- Instrucción 1 -
Reproduce sin cambios las filas que empiezan en la línea que contiene "360x360 pixels. Task: Point" y siguen hasta la línea que contiene "pos(150,744)", ambas incluidas.

- Texto -
▼

La reivindicación real de los trabajadores en la actitud defensiva de los sindicatos, frente a una imaginaria reforma laboral, es la misma de los ciudadanos, frente a los partidos políticos en las negociaciones del Congreso. Una mera ilusión. Ni los unos ni los otros están realmente representados.

Por eso pelean en el Senado –con la espontanea intervención de los sindicatos patronales–, por eso cada quien defiende su parcela, por eso no hay entendimiento.

Por una extraña paradoja de la formula democrática contemporánea, los dirigentes sindicales, tanto como los dirigentes partidarios, se apoyan en los supuestos beneficios de sus representados o seguidores, pero imponen la lógica de los cuerpos superiores.

Es decir, los sindicatos crean el interés sindical. Los partidos forman el interés político. Pero ni unos ni otros significan, en realidad, el interés ciudadano. Ese siempre se queda al margen. Las asociaciones no suman; fragmentan el interés de quienes los constituyen.

La “sindicatocracia” y la “partidocracia”, cada una en cada caso, eliminan el verdadero sentido de la dignificación laboral o política. El líder sindical no es un servidor de sus compañeros. No los conoce; son tantos como para no saber quiénes son. Todo se desdibuja en la estructura seccional y regional.

El trabajador es apenas un engrane minúsculo en la enorme maquinaria de los miles de millones de pesos generados por sus cuotas, las cuales ni siquiera son entregadas por él al nuevo “Gran hermano” sindical: el patrón (casi siempre el gobierno, en el caso de las organizaciones mayores) se lo retira de sus haberes.

Es un Estado intermediario, gestor cómplice del abultamiento de las arcas del líder –o de su tesorería–, quien dispone de ellas de acuerdo con su interés, munificencia o egoísmo.

▲

- Instrucción 2 -
Devuelve, copiado literalmente, el fragmento del texto sobre sindicatos y partidos que empieza en "La reivindicación real" y sigue hasta "no hay entendimiento.".

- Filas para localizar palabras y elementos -
▼

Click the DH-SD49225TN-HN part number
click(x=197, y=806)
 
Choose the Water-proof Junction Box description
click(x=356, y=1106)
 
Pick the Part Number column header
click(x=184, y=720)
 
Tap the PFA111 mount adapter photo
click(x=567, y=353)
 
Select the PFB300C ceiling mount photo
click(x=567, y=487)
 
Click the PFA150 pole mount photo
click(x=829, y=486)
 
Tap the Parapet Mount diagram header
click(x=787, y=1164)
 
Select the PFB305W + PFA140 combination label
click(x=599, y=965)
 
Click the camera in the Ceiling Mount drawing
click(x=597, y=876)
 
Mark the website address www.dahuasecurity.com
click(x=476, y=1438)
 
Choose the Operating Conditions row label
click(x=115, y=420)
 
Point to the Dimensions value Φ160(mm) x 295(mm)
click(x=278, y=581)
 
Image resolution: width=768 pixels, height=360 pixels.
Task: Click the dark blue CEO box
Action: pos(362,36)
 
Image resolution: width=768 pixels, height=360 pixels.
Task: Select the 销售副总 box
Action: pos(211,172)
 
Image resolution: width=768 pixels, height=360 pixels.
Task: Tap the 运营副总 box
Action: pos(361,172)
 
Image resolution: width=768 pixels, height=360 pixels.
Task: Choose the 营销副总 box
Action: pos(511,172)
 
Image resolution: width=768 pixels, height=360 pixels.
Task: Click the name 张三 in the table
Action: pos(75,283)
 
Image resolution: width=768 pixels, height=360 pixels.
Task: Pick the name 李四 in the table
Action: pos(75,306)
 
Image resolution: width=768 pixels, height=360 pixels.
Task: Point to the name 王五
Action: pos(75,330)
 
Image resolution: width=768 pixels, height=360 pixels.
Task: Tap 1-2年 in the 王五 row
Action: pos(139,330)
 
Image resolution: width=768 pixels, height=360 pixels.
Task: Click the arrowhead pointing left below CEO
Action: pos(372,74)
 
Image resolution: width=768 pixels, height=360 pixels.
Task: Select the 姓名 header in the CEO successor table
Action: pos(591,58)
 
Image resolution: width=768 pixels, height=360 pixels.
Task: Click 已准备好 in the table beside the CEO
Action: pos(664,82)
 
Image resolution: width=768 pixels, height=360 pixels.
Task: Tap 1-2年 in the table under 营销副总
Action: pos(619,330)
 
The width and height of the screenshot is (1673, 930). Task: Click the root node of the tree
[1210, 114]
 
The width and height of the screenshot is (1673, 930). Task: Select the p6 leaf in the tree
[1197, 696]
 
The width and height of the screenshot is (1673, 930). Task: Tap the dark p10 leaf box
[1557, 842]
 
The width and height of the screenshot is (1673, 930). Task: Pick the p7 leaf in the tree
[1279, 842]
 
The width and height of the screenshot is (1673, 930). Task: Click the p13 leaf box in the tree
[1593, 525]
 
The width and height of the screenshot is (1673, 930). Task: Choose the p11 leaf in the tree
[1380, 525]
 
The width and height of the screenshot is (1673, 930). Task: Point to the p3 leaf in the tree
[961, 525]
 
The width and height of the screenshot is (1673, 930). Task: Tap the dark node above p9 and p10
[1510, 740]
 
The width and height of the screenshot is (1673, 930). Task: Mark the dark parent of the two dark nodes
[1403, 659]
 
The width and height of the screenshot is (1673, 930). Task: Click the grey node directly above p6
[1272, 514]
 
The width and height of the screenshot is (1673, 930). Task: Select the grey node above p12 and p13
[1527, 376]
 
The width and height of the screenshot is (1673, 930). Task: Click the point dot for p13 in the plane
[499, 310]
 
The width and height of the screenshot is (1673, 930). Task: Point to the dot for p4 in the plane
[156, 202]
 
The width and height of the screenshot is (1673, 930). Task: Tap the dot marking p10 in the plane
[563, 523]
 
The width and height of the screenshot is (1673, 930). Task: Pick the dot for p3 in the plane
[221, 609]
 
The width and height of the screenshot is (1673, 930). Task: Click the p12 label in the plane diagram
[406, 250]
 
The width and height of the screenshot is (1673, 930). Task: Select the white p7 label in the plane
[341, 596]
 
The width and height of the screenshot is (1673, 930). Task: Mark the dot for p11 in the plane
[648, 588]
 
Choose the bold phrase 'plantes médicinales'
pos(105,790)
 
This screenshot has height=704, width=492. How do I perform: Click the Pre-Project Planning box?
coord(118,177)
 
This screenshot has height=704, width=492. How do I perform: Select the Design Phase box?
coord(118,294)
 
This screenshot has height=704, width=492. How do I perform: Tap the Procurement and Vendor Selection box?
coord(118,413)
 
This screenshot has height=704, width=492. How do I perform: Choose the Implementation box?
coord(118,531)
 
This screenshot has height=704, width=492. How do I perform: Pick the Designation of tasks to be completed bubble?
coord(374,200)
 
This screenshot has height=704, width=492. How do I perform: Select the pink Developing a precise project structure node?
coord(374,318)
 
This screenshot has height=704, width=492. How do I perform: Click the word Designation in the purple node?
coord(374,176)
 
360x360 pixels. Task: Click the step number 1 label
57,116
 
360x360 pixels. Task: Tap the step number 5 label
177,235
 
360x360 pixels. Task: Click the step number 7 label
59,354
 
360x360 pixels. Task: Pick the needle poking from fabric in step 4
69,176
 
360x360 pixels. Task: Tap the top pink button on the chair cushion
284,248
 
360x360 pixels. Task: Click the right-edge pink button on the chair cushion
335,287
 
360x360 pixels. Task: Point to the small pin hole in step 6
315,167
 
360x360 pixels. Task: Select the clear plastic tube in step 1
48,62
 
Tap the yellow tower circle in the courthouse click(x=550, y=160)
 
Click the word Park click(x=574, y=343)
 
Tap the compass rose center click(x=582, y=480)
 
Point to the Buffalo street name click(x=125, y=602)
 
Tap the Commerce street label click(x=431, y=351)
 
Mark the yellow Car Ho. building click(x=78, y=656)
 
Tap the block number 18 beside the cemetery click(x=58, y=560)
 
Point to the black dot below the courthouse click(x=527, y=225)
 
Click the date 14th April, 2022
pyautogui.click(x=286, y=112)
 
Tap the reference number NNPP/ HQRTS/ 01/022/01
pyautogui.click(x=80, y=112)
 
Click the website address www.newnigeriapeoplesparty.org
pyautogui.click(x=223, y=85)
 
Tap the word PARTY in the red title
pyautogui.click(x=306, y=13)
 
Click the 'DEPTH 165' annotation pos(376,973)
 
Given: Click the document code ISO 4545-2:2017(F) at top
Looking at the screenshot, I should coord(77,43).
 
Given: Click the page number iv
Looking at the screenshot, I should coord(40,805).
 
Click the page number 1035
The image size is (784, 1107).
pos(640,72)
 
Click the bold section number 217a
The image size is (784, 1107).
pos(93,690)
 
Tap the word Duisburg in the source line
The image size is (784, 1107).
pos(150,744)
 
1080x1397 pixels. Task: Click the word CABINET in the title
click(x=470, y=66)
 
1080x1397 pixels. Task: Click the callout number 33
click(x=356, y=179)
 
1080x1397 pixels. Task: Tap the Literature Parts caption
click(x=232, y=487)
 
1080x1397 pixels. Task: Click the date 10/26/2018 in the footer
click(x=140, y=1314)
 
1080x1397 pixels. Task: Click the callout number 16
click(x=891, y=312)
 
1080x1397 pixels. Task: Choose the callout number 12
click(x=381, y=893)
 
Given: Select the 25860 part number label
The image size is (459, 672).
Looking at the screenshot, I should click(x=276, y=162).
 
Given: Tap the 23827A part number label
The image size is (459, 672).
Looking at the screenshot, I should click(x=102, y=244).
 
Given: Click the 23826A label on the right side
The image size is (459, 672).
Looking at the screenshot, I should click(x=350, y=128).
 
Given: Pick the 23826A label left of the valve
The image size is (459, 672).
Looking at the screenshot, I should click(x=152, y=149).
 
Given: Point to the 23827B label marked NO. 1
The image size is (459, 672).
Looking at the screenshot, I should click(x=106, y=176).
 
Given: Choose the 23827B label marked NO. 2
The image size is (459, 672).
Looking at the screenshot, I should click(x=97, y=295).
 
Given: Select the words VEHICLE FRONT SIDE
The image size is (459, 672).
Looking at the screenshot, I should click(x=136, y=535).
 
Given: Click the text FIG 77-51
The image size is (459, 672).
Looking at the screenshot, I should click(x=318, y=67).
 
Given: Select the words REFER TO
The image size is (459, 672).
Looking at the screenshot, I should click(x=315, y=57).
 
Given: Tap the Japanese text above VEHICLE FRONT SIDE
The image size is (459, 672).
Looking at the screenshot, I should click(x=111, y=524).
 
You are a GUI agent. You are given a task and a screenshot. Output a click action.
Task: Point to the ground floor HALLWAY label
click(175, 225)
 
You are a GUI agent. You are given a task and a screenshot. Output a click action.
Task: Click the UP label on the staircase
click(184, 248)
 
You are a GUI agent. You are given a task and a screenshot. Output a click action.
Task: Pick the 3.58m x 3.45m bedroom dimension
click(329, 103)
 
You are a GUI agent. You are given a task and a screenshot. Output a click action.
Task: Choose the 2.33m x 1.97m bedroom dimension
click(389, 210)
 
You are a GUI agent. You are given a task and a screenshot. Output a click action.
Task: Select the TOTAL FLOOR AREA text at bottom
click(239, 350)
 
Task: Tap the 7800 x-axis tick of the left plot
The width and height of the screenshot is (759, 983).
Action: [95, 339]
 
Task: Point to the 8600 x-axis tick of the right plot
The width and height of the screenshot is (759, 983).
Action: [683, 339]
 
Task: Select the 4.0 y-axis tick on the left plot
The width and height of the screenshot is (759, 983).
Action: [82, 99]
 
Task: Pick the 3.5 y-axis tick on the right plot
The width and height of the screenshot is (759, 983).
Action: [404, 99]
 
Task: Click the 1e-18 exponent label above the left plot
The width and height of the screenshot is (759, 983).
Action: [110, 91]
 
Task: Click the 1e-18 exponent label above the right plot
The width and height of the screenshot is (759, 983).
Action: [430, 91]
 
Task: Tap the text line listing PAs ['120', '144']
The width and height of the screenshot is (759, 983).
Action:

▲

- Solución escrita 1 -
360x360 pixels. Task: Point to the small pin hole in step 6
315,167
 
360x360 pixels. Task: Select the clear plastic tube in step 1
48,62
 
Tap the yellow tower circle in the courthouse click(x=550, y=160)
 
Click the word Park click(x=574, y=343)
 
Tap the compass rose center click(x=582, y=480)
 
Point to the Buffalo street name click(x=125, y=602)
 
Tap the Commerce street label click(x=431, y=351)
 
Mark the yellow Car Ho. building click(x=78, y=656)
 
Tap the block number 18 beside the cemetery click(x=58, y=560)
 
Point to the black dot below the courthouse click(x=527, y=225)
 
Click the date 14th April, 2022
pyautogui.click(x=286, y=112)
 
Tap the reference number NNPP/ HQRTS/ 01/022/01
pyautogui.click(x=80, y=112)
 
Click the website address www.newnigeriapeoplesparty.org
pyautogui.click(x=223, y=85)
 
Tap the word PARTY in the red title
pyautogui.click(x=306, y=13)
 
Click the 'DEPTH 165' annotation pos(376,973)
 
Given: Click the document code ISO 4545-2:2017(F) at top
Looking at the screenshot, I should coord(77,43).
 
Given: Click the page number iv
Looking at the screenshot, I should coord(40,805).
 
Click the page number 1035
The image size is (784, 1107).
pos(640,72)
 
Click the bold section number 217a
The image size is (784, 1107).
pos(93,690)
 
Tap the word Duisburg in the source line
The image size is (784, 1107).
pos(150,744)

- Solución escrita 2 -
La reivindicación real de los trabajadores en la actitud defensiva de los sindicatos, frente a una imaginaria reforma laboral, es la misma de los ciudadanos, frente a los partidos políticos en las negociaciones del Congreso. Una mera ilusión. Ni los unos ni los otros están realmente representados.

Por eso pelean en el Senado –con la espontanea intervención de los sindicatos patronales–, por eso cada quien defiende su parcela, por eso no hay entendimiento.